Saint-Andre is already in talks with Walkinshaw and expects the matter to be done and dusted inside a fortnight. "I think the team is more professional now; the players are beginning to understand the game plan I have put in front of them," he continued. "But I cannot achieve everything in six months. I need more time." It seems highly likely that Walkinshaw will grant him his wish, especially as Gloucester are threatening to take a sufficiently big stride up the Premiership hill this season to qualify for the 2000-2001 Heineken Cup.
It is an open secret that Stade Francais have identified Saint-Andre as their preferred replacement for the hugely successful Bernard Laporte, who has just replaced Jean-Claude Skrela as the French national coach. With Laporte still on board in an advisory capacity - a track-suited eminence grise, if you like - the Coupe de France holders might even have left the door open for their No 1 choice had he signalled a willingness to re-cross the Channel the moment his Gloucester contract expired. But a two-year renewal will force the Stade to seek an alternative and leave Saint-Andre contemplating the culinary deliights of the Kingsholm Chippy rather than the restaurants of St Germain de Pres.

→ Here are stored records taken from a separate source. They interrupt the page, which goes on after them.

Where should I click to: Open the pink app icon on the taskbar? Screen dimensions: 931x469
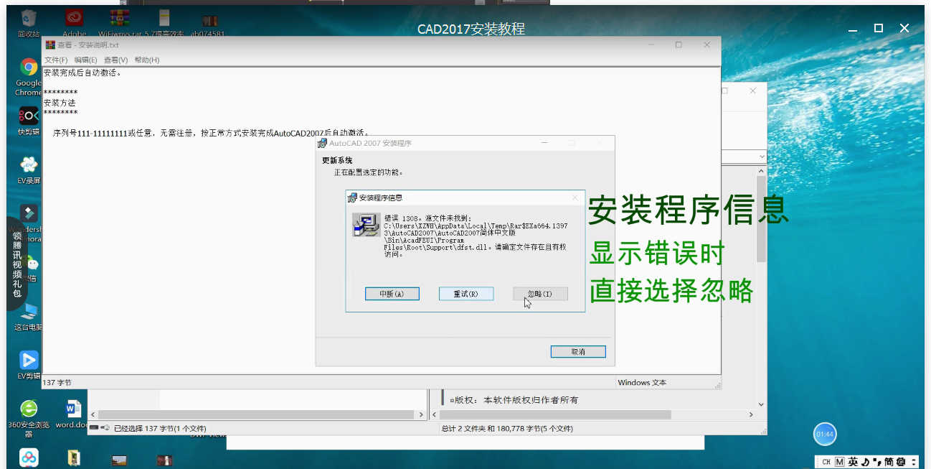click(28, 457)
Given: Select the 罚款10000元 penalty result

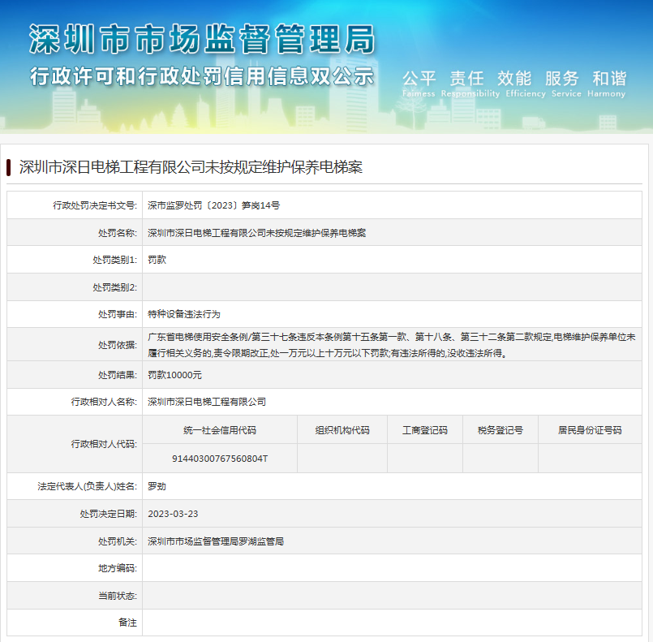Looking at the screenshot, I should (x=174, y=375).
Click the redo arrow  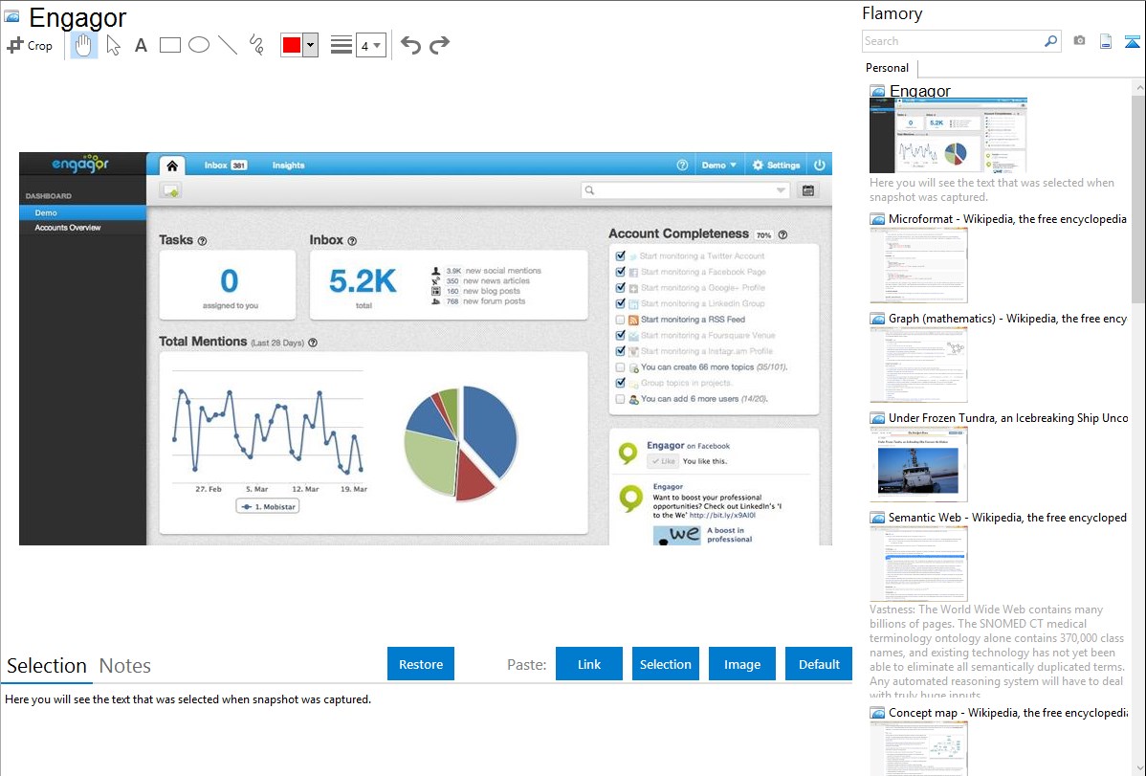coord(439,45)
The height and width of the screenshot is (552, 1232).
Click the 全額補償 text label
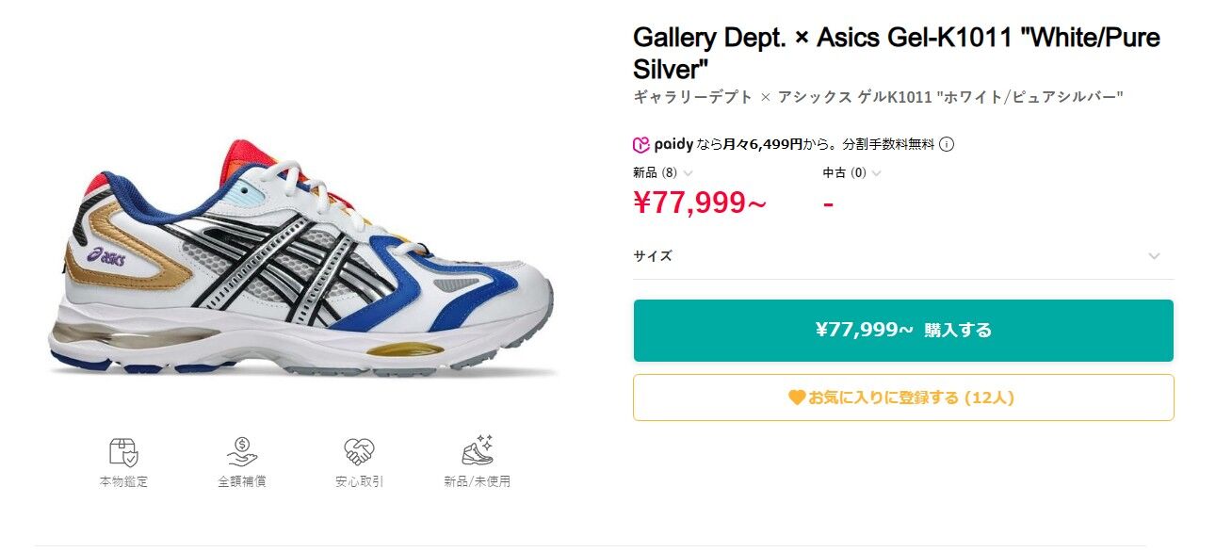[x=242, y=481]

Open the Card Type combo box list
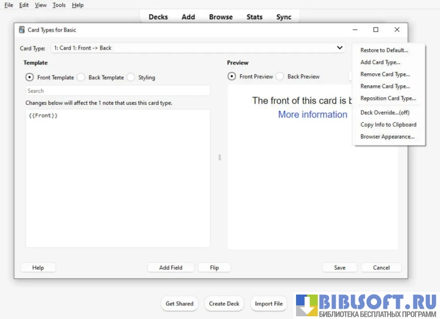point(198,48)
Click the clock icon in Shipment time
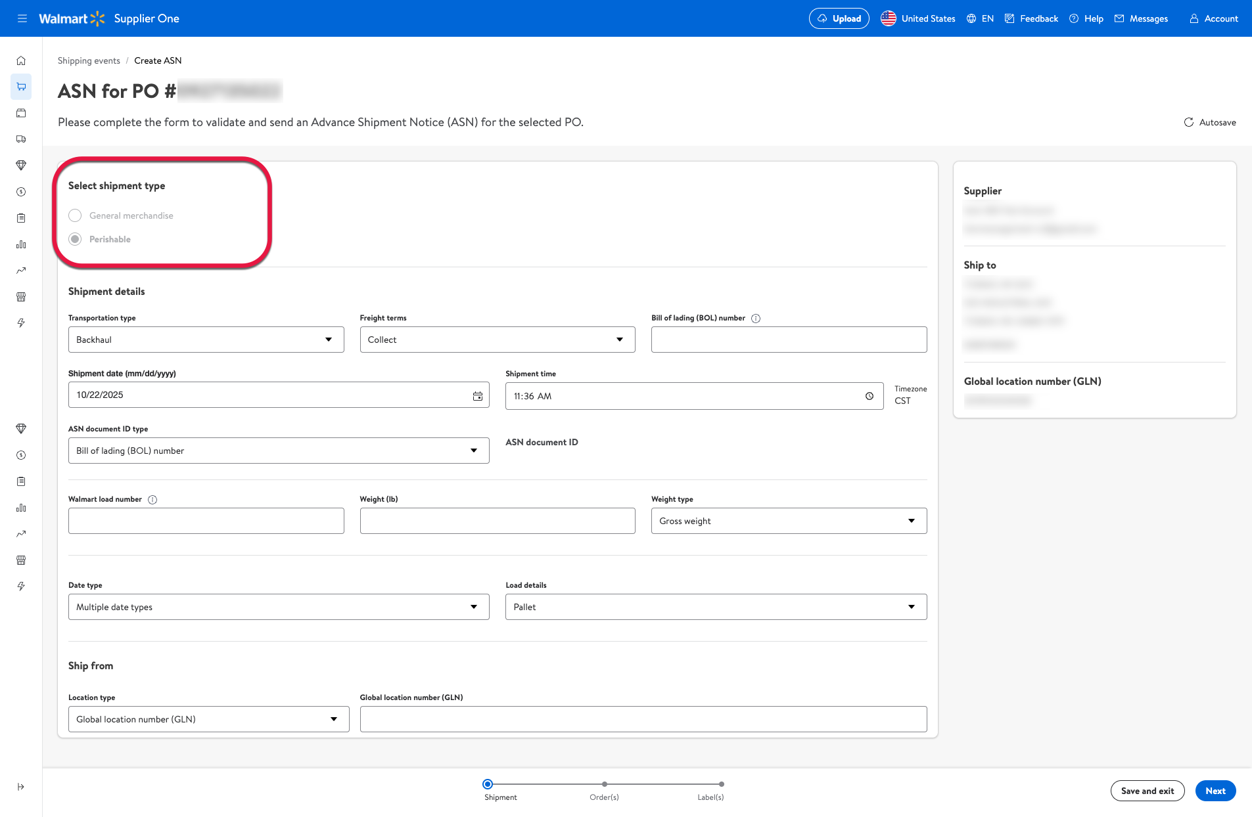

Gloucester travel to Bristol for this weekend's West Country derby without their first-choice props, Trevor Woodman and Phil Vickery, who are suffering from back and groin injuries respectively. But their front five is bolstered by Ian Jones, the long-serving All Black lock, who makes his Premiership debut in the second row. The southern hemisphere influence is strengthened by the inclusion of Chris Yates and Terry Fanolua at centre, Simon Mannix at outside-half and Elton Moncrieff at scrum-half. Serge Simon, the incendiary French loose-head prop who also happens to possess one of the brightest medical minds in Europe, plays his final game before returning to Bordeaux.
Meanwhile, the Rugby Football Union sent a warning shot across the bows of the English club movement yesterday by reminding Walkinshaw and company that any agreement on a British League would have to be brokered under the auspices of the Six Nations Committee. Walkinshaw is busily attempting to sell the cross-border idea to his fellow club owners with the promise of big-money backing from an as yet unnamed source, but the RFU are concerned that he is operating outside the accepted decision-making framework. The union also wants to digest the recommendations of Rob Andrew's Club England working party on competitive structures before entering any public debate.
Still, it is not only Walkinshaw who is interested in establishing a ring-fenced elite at the top end of the game. The New Zealand Rugby Football Union has just denied First Division status to two provinces, Bay of Plenty and Nelson Bays, on the grounds that they fail to meet criteria on playing strength, financial viability and population. The provinces can probably address the first two problems, but the third seems just marginally out of their control.